Mary-Lou Stephens was lucky to make it into her forties. Therapy and AA helped her recover from her upbringing in an evangelical household; her habit of shoplifting through drama school; her addictions to food, drugs and alcohol; a string of failed love affairs and the break up of several bands. She has landed a dream job as a radio personality. Life is looking good. Except that Mary-Lou has a new boss, a psychopath in a suit.
Determined to avoid MORE therapy and desperate to cope with an increasingly toxic work environment, Mary-Lou signs up for a ten-day meditation retreat that requires total silence, endless hours of sitting cross-legged, and a food-as-fuel kind of diet.
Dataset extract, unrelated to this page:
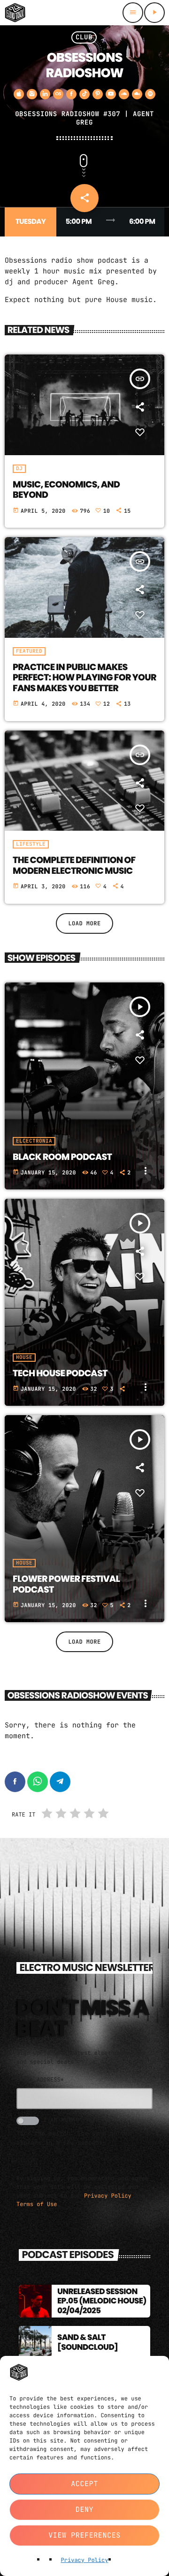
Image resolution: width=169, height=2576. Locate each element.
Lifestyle (31, 844)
For a woman who talks for a living, is rarely still and cooks for comfort, this was never going to be an easy task.
Darkly funny and beautifully told, Sex, Drugs and Meditation is a tale for those of us who confuse being busy with being happy; the story of a woman who dared herself to stop talking and start living - and loving.
An entertaining read. Easy to relate to,honest and at times very amusing.
Honest, funny and rewarding
Bracingly honest, funny and rewarding, this is a book you can't put down.
Mary Lou- warts and all
I admire the author for her ruthless honesty. It could not have been easy to relive times in her life when she made mistakes and acted in ways she felt ashamed. At times she isn't that likeable but then again we've all been unlikeable at times. I just haven't been brave enough to admit it on a public forum. I'm looking forward to and am equally dreading my first Vipassana 'retreat' but can only hope it impacts my heart and brain as it did Mary-Lou's.